Jul 9, 2001
I am a Black man who is both HIV-positive and hepatitis C positive (genotype 3a). In June 1997, I went to my doctor and was diagnosed as having prurigo nodularis (itchy nodules). The itchy nodules were mostly on my arms and back. A skin biopsy was done in December 1997, and according to my medical records, this is what was found: perivascular and interstitial lymphocytic infiltrate with eosinophils and dermal fibrosis with thickened collagen bundles.
My CD4 count was below 200. I started a regimen of Combivir, Bactrim, and Crixivan in April 1998. I was hospitalized in July 1998 with staphylococcal bacteremia secondary to open/infected skin lesions. At that time I developed recurring cellulitis, which lasted from July through December 1998. In about the middle of that period (late September 1998), when I was bathing, I lost nearly all dark pigmentation on my body and head, as well as most of my hair, in just one day! The only places where pigment remained were areas of my elbows, the backs of my knees, and my groin. This was diagnosed as vitiligo. In the nearly 3 years since that time, scattered spots of pigment have returned on my body and face, and my hair has regrown, but most of my body remains unpigmented. My doctor has been unable to explain the cause of this sudden vitiligo. Could you please shed light on this? Are HIV medications, HIV itself, or any opportunistic infections known to cause vitiligo? Thank you for your assistance.
--------
> **TASK REQUIREMENTS**:
1) Answer these questions from the vitiligo letter:
(a) What condition was diagnosed in June 1997?
(b) Which three drugs were started in April 1998?
(c) In which areas did pigment remain after the sudden loss?
2) Reproduce the vitiligo letter word for word from "Jul 9, 2001" up to and including "thickened collagen bundles.".
3) Carry on the vitiligo letter from its last sentence.

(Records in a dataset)
--------
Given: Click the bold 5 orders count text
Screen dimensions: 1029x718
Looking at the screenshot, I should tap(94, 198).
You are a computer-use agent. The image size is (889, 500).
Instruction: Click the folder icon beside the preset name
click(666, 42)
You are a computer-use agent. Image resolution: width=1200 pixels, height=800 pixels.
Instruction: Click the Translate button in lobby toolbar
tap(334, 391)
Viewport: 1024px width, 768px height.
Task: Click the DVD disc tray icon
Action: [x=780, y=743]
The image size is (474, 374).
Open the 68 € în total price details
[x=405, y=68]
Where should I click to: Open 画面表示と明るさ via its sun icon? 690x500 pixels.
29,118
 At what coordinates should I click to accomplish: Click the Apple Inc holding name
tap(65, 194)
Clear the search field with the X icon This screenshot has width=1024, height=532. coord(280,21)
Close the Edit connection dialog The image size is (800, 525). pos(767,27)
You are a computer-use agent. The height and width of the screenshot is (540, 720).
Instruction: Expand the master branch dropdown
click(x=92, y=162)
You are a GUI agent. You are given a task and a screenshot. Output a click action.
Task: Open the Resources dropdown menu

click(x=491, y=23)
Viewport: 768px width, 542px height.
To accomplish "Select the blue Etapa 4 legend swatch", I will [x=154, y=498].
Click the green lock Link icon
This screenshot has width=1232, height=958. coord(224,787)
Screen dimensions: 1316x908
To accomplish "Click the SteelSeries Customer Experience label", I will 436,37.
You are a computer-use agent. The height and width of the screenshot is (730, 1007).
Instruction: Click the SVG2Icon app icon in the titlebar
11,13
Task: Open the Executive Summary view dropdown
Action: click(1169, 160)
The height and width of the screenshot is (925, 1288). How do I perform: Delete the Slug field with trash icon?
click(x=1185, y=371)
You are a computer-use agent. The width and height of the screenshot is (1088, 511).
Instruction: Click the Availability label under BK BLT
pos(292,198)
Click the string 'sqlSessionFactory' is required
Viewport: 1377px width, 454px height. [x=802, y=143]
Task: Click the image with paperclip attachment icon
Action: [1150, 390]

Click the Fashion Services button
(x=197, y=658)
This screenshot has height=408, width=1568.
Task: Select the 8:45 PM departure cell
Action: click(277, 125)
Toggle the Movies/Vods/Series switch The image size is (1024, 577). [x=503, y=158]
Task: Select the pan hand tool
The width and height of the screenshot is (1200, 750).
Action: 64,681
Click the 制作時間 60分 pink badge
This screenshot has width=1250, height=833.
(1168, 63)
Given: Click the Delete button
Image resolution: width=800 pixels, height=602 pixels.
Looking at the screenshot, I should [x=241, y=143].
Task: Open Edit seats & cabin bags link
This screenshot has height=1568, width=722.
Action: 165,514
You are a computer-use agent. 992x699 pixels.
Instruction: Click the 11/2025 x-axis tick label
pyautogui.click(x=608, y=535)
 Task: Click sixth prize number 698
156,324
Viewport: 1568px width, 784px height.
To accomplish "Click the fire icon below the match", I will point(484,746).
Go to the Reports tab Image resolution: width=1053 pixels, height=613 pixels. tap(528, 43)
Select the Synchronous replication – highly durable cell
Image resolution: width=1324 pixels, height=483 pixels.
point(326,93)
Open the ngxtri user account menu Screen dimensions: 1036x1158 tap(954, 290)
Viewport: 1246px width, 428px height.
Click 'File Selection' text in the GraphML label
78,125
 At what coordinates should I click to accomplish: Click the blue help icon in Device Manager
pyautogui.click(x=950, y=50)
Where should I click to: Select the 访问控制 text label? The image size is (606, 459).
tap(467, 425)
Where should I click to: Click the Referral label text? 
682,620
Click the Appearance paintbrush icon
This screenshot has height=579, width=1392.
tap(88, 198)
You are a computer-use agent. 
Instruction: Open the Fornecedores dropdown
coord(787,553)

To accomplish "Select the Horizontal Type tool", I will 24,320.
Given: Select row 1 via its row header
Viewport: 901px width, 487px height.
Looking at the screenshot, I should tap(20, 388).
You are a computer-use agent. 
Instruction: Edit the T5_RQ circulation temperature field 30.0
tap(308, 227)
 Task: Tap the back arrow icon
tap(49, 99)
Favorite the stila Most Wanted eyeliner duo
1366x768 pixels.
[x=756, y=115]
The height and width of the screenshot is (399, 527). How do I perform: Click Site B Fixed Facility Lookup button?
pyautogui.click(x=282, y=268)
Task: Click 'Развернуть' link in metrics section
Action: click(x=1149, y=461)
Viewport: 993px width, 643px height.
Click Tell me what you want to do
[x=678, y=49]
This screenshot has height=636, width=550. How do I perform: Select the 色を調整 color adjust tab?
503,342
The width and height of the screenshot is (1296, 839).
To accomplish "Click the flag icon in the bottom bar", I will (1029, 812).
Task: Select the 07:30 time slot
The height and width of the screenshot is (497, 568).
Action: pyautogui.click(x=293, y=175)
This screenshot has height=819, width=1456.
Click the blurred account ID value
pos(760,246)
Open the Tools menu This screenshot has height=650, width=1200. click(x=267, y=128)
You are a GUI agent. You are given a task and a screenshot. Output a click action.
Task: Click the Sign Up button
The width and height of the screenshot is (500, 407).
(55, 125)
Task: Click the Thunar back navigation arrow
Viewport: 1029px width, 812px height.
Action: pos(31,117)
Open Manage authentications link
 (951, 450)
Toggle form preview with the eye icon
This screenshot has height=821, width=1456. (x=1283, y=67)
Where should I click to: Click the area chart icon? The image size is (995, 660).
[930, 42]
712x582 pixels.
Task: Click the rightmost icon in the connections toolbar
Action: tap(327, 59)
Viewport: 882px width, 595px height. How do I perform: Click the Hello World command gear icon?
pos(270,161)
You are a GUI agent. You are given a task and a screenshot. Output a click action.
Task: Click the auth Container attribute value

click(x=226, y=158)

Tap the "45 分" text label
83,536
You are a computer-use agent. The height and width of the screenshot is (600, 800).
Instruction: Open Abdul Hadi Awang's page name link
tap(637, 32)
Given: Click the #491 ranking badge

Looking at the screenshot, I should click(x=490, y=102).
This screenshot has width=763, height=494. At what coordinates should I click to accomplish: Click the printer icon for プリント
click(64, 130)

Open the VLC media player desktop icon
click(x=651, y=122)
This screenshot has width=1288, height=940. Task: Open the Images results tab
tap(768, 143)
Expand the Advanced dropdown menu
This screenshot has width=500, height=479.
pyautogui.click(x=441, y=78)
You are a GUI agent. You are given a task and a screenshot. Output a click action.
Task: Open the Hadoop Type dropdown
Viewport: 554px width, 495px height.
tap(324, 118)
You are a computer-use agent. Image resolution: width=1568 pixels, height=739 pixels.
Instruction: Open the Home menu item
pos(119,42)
--------
> **ANSWER LIST**:
1)
(a) Prurigo nodularis (itchy nodules)
(b) Combivir, Bactrim, and Crixivan
(c) Areas of the elbows, the backs of the knees, and the groin

2)
Jul 9, 2001
I am a Black man who is both HIV-positive and hepatitis C positive (genotype 3a). In June 1997, I went to my doctor and was diagnosed as having prurigo nodularis (itchy nodules). The itchy nodules were mostly on my arms and back. A skin biopsy was done in December 1997, and according to my medical records, this is what was found: perivascular and interstitial lymphocytic infiltrate with eosinophils and dermal fibrosis with thickened collagen bundles.

3)
Response from Dr. Feinberg
Neither HIV, HIV medications nor OIs are known to cause vitiligo. Often, vitiligo remains unexplained. It can be the result of an immune reaction and can occur in association with a number of autoimmune diseases. If your immune system improved dramatically while you were taking the AZT/3TC/indinavir (Combivir/Crixivan), it is possible that an improved immune system could have reacted to the pigment in your skin cells. Other than that, I cannot offer an explanation either. Over time, the pigment may reappear, but this is usually both patchy and gradual. I wish I could offer you more reassurance about the outcome, because I expect that your current state of depigmentation may make you self-conscious.